● Required work
Nothing but the records, repeated word for word and free of pictures, belongs in the answer.

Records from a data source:
((

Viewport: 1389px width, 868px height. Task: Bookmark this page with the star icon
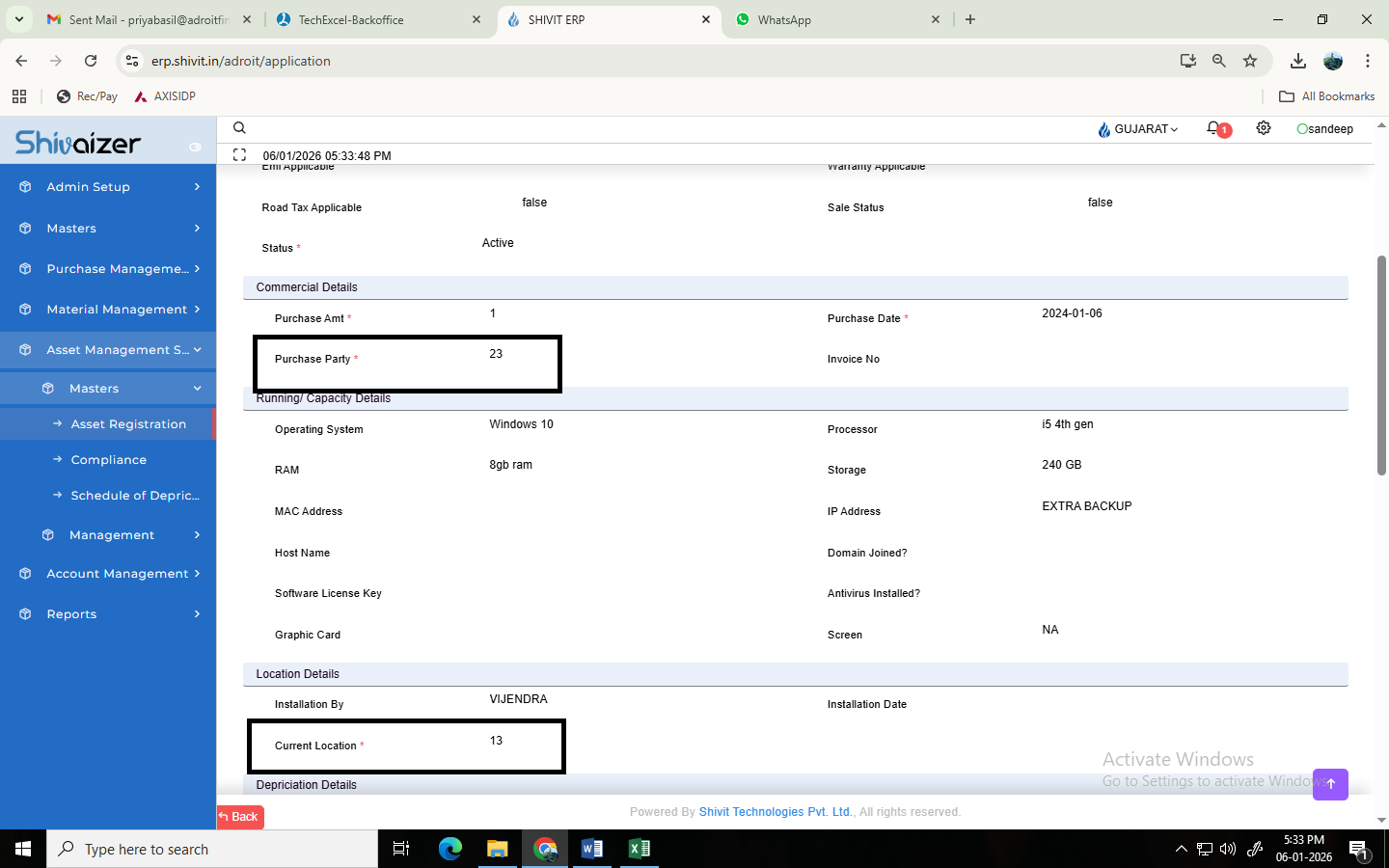point(1250,61)
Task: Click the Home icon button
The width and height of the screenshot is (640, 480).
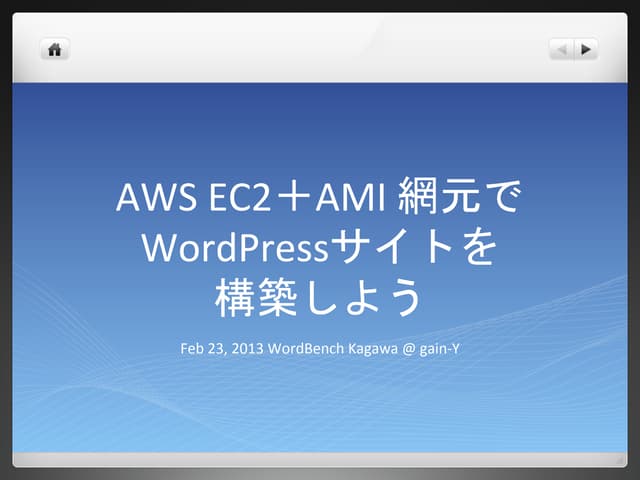Action: (55, 48)
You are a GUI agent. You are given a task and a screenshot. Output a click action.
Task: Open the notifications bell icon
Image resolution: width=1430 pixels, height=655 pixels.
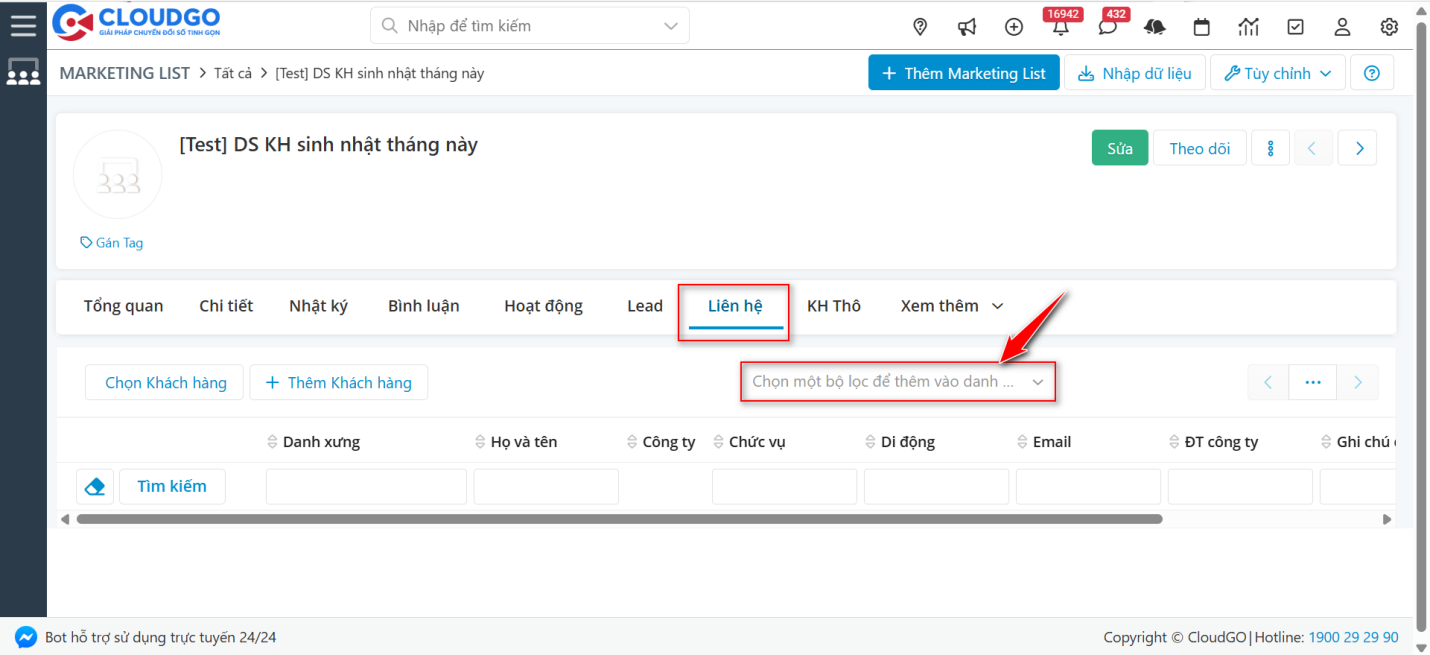point(1060,27)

))

● Response for this exercise
Viewport: 1389px width, 868px height. Task: Bookmark this page with the star icon
point(1250,61)
Task: Click the Home icon button
The width and height of the screenshot is (640, 480).
Action: (55, 48)
You are a GUI agent. You are given a task and a screenshot. Output a click action.
Task: Open the notifications bell icon
Image resolution: width=1430 pixels, height=655 pixels.
point(1060,27)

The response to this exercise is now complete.